Fui precipitándome, consciente de ello pero sin querer asumirlo, en un agujero en el que cada vez la luz era más débil y la negrura más densa, como una sustancia pegajosa que poco a poco bloquease mis sentidos y mis movimientos. Transité de la calma a la extrañeza, de ahí a la preocupación, más tarde vinieron la incredulidad, la rabia, el desasosiego, la desesperanza, la angustia y la claudicación. Ahora sólo me queda un peldaño más por bajar: el de la locura. Y escribo esto antes de que mis pies se posen allí donde ya no se distingue la realidad de la fantasía, el bien del mal y las palabras de los gritos rotos e inarticulados. Quizás ese lugar represente la otra puerta de este túnel, la contraria a aquella por la que entré; acaso signifique la libertad, pero la mía, y en cambio arrostre otra condena –una más– para los que están a mi lado. Hoy todavía sé que no quiero alcanzar ese lugar. Mañana, en él, ya estaré incapacitado para realizar estas reflexiones.

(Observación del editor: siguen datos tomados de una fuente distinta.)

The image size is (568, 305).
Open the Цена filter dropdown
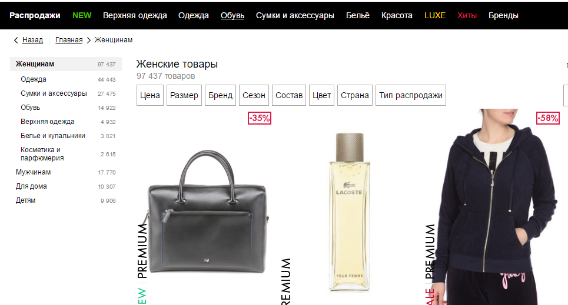click(x=150, y=95)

Ya no soy joven. Pasé la mitad de mi vida estudiando y el resto trabajando sin dejar de añadir formación adicional a mi haber. “Esto es lo mejor para mi futuro”, pensaba. Qué idiota era, no entendía que ese tiempo por venir, el que traería una miseria creciente e insoportable para mis hijos, para mi pareja y para mí, no estaba en mis manos sino en las tuyas. Y tú, Sistema, no sabes de personas, tampoco de frío, hambre o vergüenza; no desconoces el sufrimiento porque tú lo generas, pero lo ignoras cuando a tu paso vas dejando un reguero de cadáveres cuyo corazón late, es cierto, pero cadáveres al fin. Día tras día, mes tras mes, año tras año, desde aquel maldito instante, lo único que he rogado al destino es encontrar un trabajo y poder llenar la boca de los míos con algo más que ilusiones y promesas salidas de la mía. No lo he conseguido y en estos momentos, cuando la desesperación ya le ha robado todo el espacio a la esperanza, además de la tristeza y el dolor extremos por la precariedad progresiva a la que he empujado a las víctimas de mi infortunio, seres a los que tanto amo, lo único que me queda, Sistema despiadado e implacable, es maldecirte y vomitarte mi odio, porque al fin, y con una sola palabra: "paro", has logrado destruir a otra familia armada tiempo atrás con la alegría, los sueños, el cariño, la tranquilidad y el optimismo. Eres un criminal y nosotros, tus muertos.